WORK ORDER —
Every line in the records below that holds "agent" must be identified and copied.
Start of ENTRIES SHOWN
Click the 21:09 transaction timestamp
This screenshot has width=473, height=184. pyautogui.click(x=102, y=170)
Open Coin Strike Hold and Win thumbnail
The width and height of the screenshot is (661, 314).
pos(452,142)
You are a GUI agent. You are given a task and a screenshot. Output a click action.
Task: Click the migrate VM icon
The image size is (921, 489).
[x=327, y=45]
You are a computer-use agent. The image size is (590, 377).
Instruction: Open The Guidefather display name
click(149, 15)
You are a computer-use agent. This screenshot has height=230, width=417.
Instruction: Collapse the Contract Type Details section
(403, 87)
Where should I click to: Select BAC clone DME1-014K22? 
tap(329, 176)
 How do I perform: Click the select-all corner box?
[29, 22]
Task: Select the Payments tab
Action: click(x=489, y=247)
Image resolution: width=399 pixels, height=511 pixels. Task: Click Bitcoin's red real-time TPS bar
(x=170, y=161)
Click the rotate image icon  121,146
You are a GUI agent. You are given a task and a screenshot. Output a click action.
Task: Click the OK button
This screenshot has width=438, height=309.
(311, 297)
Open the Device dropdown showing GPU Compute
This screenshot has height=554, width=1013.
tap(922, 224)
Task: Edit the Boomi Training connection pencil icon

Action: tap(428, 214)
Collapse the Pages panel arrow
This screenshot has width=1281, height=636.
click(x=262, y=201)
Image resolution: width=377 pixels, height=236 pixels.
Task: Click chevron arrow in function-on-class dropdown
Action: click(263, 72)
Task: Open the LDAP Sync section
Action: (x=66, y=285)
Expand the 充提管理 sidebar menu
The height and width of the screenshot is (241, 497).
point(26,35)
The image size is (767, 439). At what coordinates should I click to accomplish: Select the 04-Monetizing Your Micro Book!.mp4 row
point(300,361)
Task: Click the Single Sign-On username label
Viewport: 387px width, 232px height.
End of ENTRIES SHOWN
REPLY —
You are a GUI agent. You are given a task and a screenshot. Output a click action.
You are a computer-use agent. The image size is (590, 377).
You are a computer-use agent. This screenshot has height=230, width=417.
You are a GUI agent. You are given a task and a screenshot. Output a click action.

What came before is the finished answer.